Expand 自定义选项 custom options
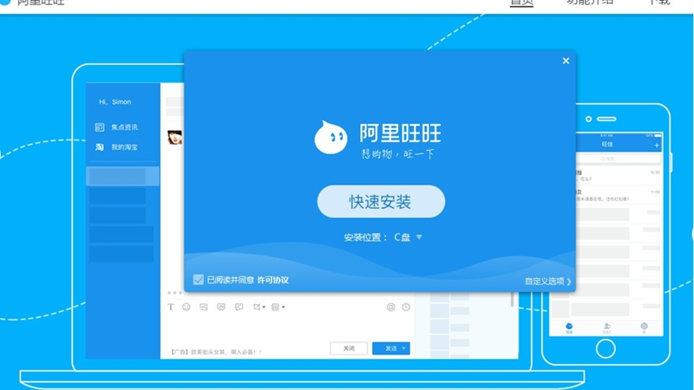 tap(547, 281)
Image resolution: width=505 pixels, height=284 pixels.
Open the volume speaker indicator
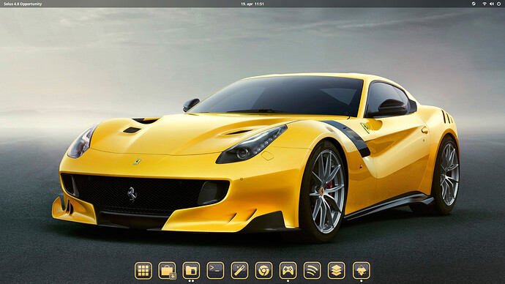click(492, 4)
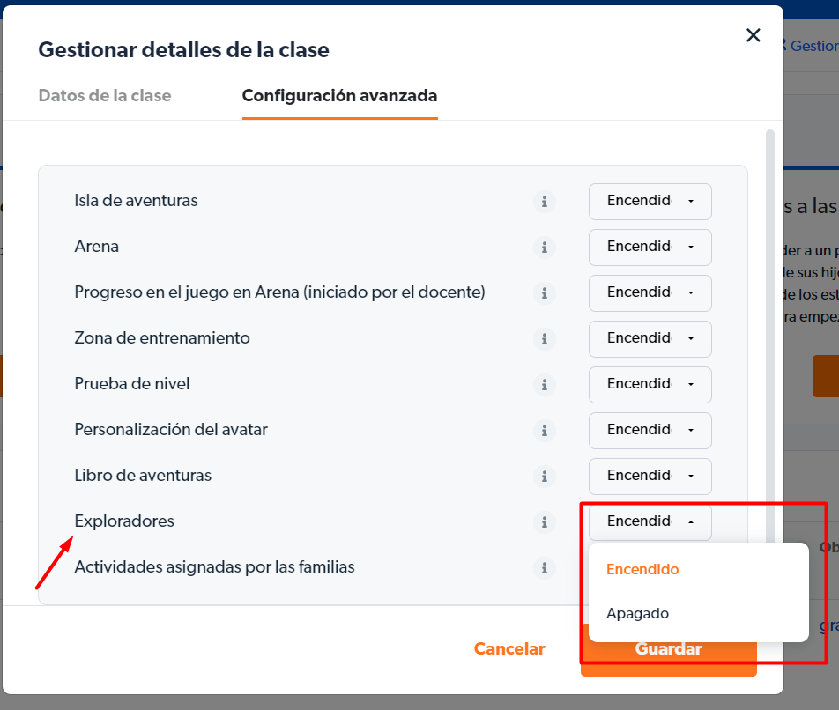
Task: Open Zona de entrenamiento dropdown
Action: click(x=650, y=339)
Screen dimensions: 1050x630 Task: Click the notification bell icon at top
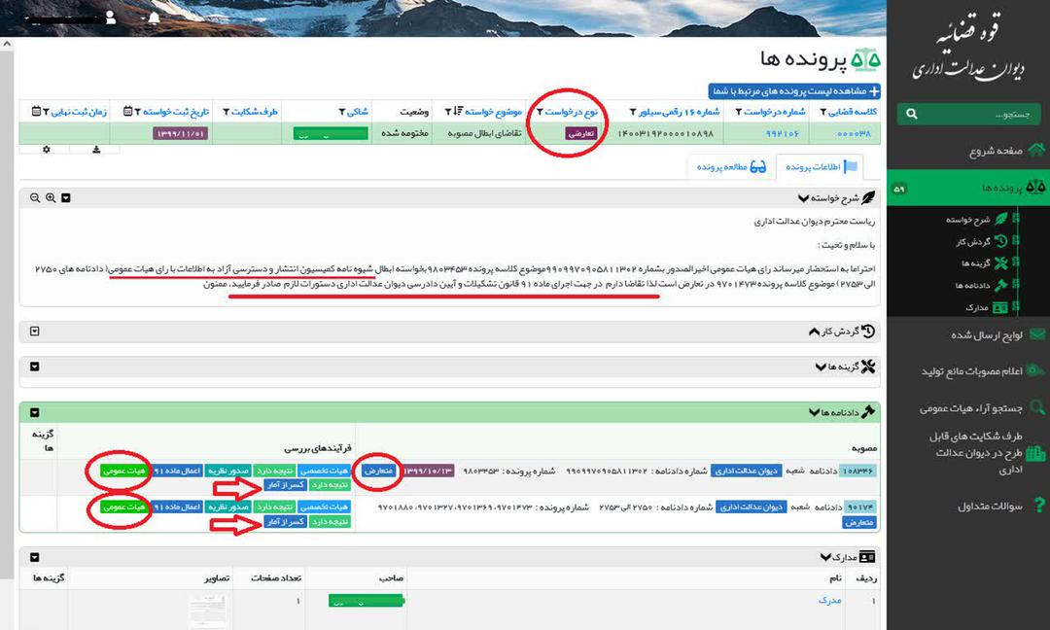tap(153, 18)
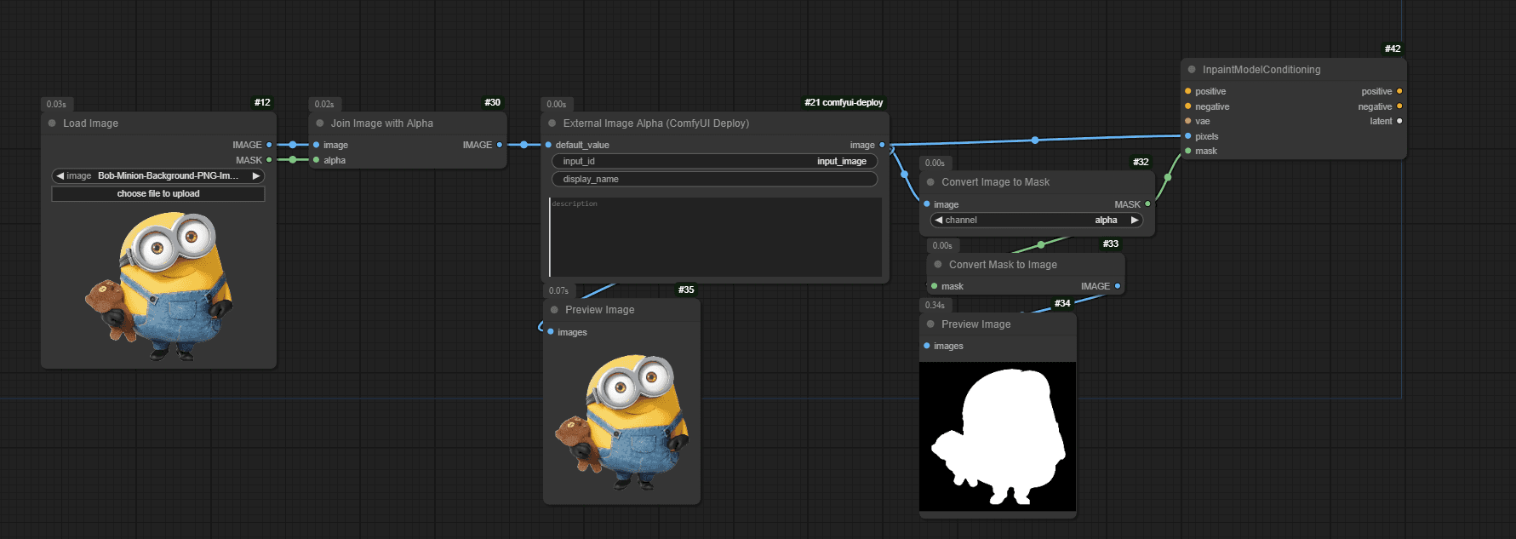Collapse the External Image Alpha node dot
1516x539 pixels.
point(552,123)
* * * * * * * * *
What the exercise asks
Can you copy the material above line for line, without changing anything, and leave out the pictures?

Problem solution
Expand 自定义选项 custom options
 tap(547, 281)
Image resolution: width=505 pixels, height=284 pixels.
Open the volume speaker indicator
click(492, 4)
Task: Open Zona de entrenamiento dropdown
Action: click(x=650, y=339)
Screen dimensions: 1050x630 Task: Click the notification bell icon at top
tap(153, 18)
Collapse the External Image Alpha node dot
1516x539 pixels.
point(552,123)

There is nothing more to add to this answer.